Dale said:
@tophatphysicist
Any further posts mentioning consciousness will be deleted. It is not a relevant topic for this thread.
I would regret that, because I find Tophat's note on consciousness very interesting, for the simple reason that Tophat probably -unintentionally?- solved the issue I had in this thread! His latest posts all of a sudden make me realize why "3D object" indeed doesn't make sense. Because a 2D section through a rock is NOT the same as a slice (being 3D) of the 3D rock, hence a 3D section through 4D spacetime is not the same as a slice (being 4D) out of/part of full 4D object. I thought the difference is rather nitpicking, but I bet this is why we didn't understand each other, isn't it, Dale? We probably do have the same special relativity analysis in mind, but because of this 3D section not being same as 'slice', we couldn't get agreement. I think I now also understand all the other posts :-) Let's see...
tophatphysicist said:
If you think about it, our perception delivered by the brain after receiving
information from the optical nerves is an averaged out "image", average over
somewhere around the last 300,000 miles or so of travel along the 4th dimension
(if you set a mode of consciousness watching the continuous sequence of 3-D
cross-sections of the neuron 4-fibre bundle as it advances along the observer
world line at the speed of light -- and assuming some conscious response time).

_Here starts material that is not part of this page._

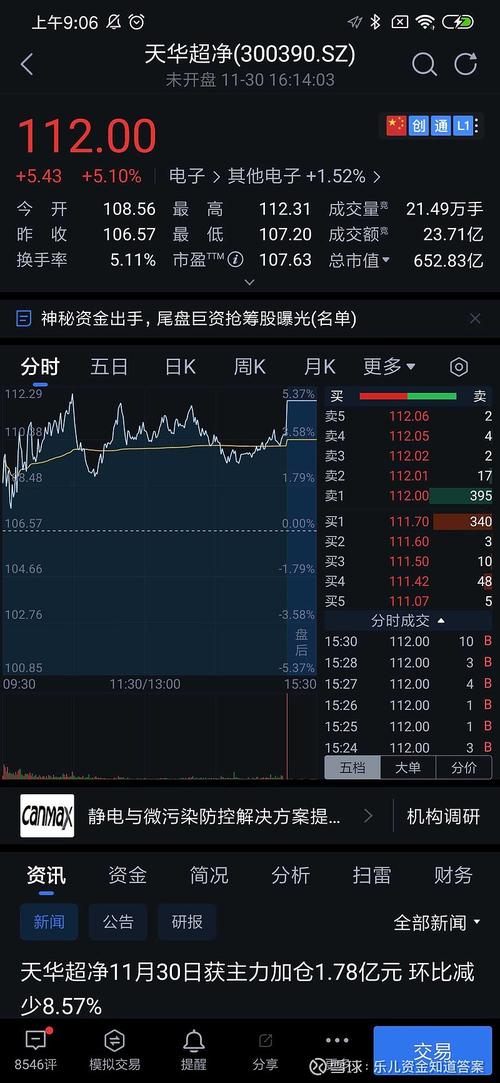Dismiss the 神秘资金出手 news banner

coord(475,318)
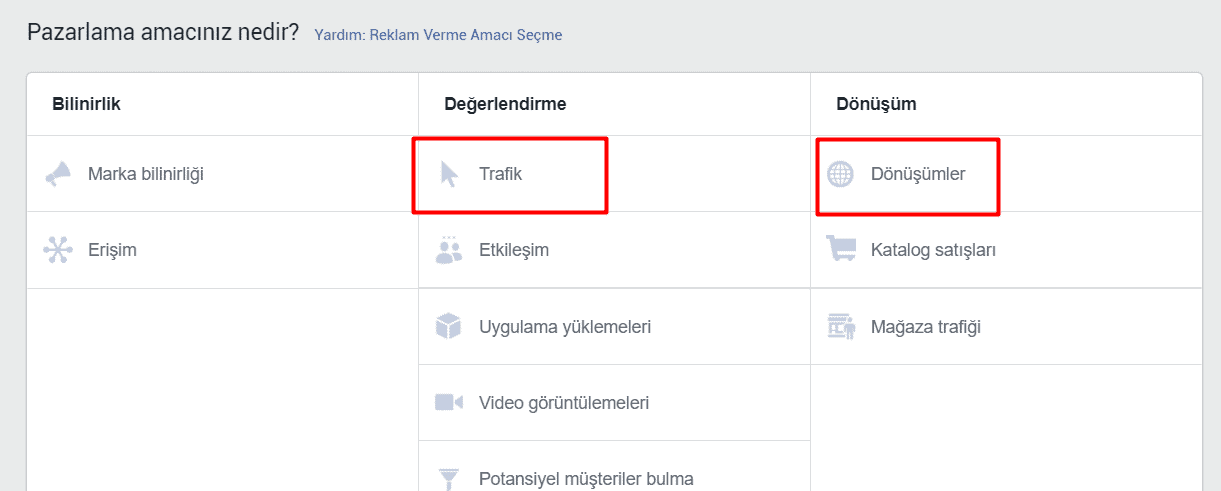The height and width of the screenshot is (491, 1221).
Task: Choose the Katalog satışları objective label
Action: click(933, 250)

One way of interpreting that might be to say that consciousness observes a running
average of 4-D sections (3-D cross-sections extending 300,000 miles along the
4th dimension). In a sense you might say that we are actually observing 4-D objects.
tophatphysicist said:
Actually, I could understand if you wish to make a point out of we, as observers, when observing an object, probably are observing the result of a brain/consciousness process that presents an image of an object that includes 4 dimensions. This is in the sense that the image has probably been averaged over something like 0.3 seconds (depending on your response time). So, in reality you consider in what sense you are experiencing the mental display of a 4-D object. Consider how far the observer moves along his world line in 0.3 sec (quite a distance along the brain 4-D fiber bundle).

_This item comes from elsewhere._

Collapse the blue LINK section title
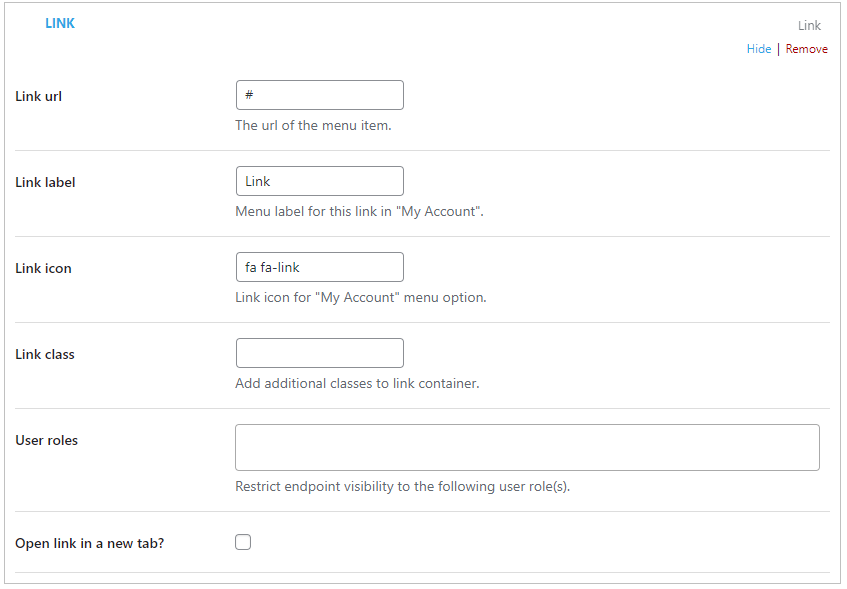 [60, 23]
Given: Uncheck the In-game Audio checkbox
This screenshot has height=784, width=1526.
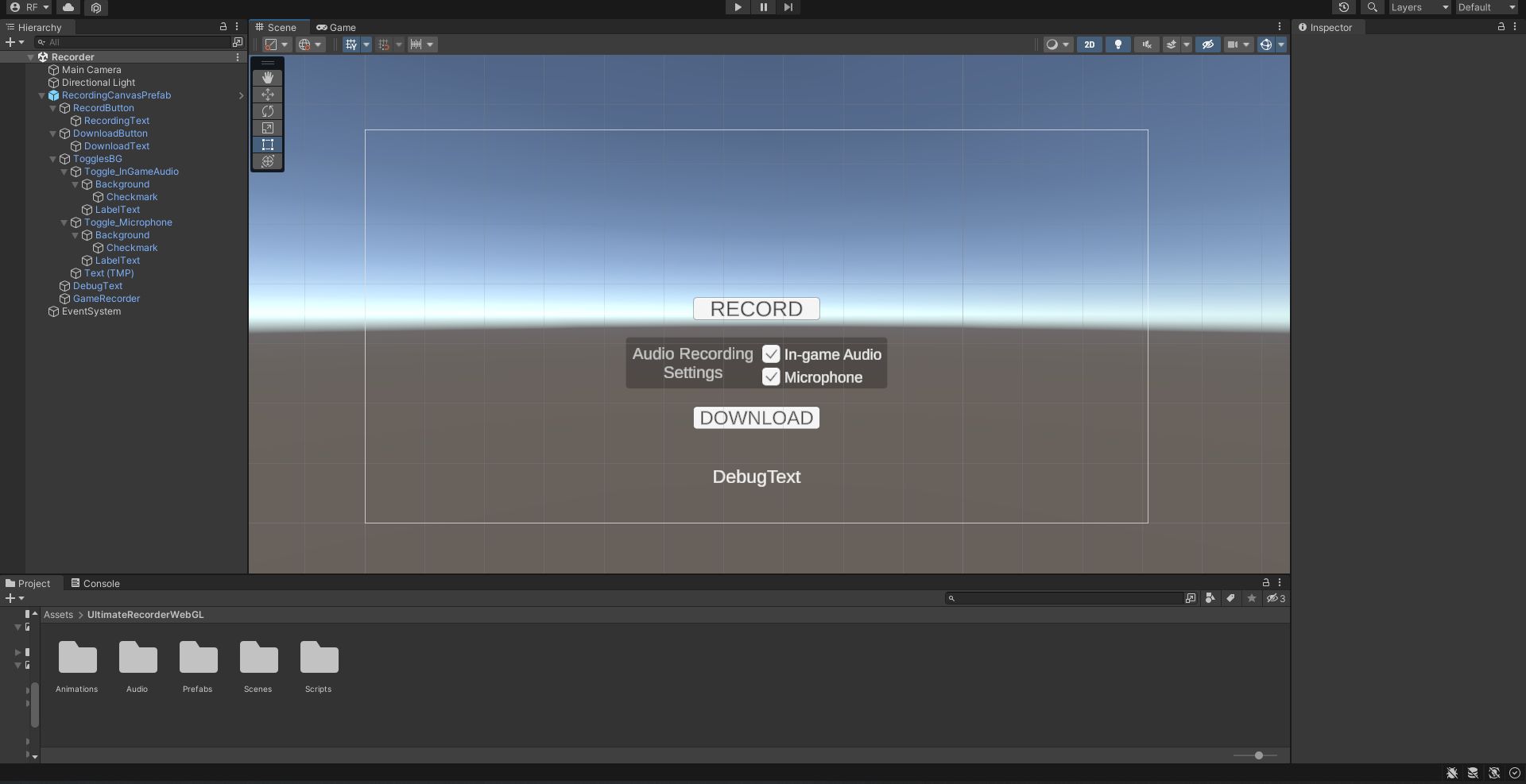Looking at the screenshot, I should click(771, 354).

Very good posts, Tophat. Your comment about the 0.3 timelapse made me think, and forces me to jump in again. Actually, such a timelapse includes 4D extention. But your "averaged out image", is a 3D object without time "thickness" making it a non issue, because that 3D construct is only a mental thing of your brain, not an object out there to be/being observed. I now have to admit that when I compared a 2D section through a 3D rock with a "2D" slice of bread still being an object, I was -unintentionaly- cheating, because the slice of bread necessarily does have a small part of (extention into) the 3rd dimension. Hence the section though the rock I had in mind also needed a 'thickness' to be able to consider it the set of 3D rock atoms 'along' that section.
This indeed means that in special relativity a
3D object of simultaeous events doesn't make sense, because an object 'needs' a 4D extention. And this also makes a 3D world a non issue, because a 3D world is only an illusion (your "averaged out image") produced by your mind. The 3D world you and I had in mind does contain a slight 4D extention, making it a 4D object. From now on I should use "4D slice of simultaneous events" instead of "3D section of simultaneous events". Doesn't it make sense?
tophatphysicist said:
I won't get into the details of whether the 3-D cross-sections make up a continuum
or whether they are discrete, perhaps with Planck time sequences. But, we already
know that the optical nerves/brain system has a relatively enormously long time
constant.
For what it's worth. Your final comment in post #190 is more important for the discussion than it seems. Because if the spacetime continuum is discrete, one would be able to talk of a 3D section being a 3D object, with no 'time-lapse'/time extention?
One last thought. Just to make sure what we have in mind when considering an event. Consider a car hitting a tree. We can give the event coordinates to locate it relative to ref frames, but what about dimensions of the event itself? Because, if there is no time extention part of the event itself, wouldn't this mean that there cannot be an event, nor car, nor tree? Because when comparing with the rock: we can locate an atom inside the rock by labeling it with coordinates, but the rock atom itself is a 3D object. Wouldn't that make an event a 4D 'object'? I has to be because that's how a collection of simultaneous events is a 4D (not 3D) slice/part out of the full 4D... If we use a ref frame to locate an event, the event (absolute building block of absolute 4D spacetime) itself must have dimensions, otherwise there is nothing to be measured... (cfr atom in the rock slice: if a rock molecule has no dimensions, there is no molecue, hence there is nothing to be labeled with coordinates...).
@Dale, and @Jbriggs, ... is this getting closer to what you were trying to get across?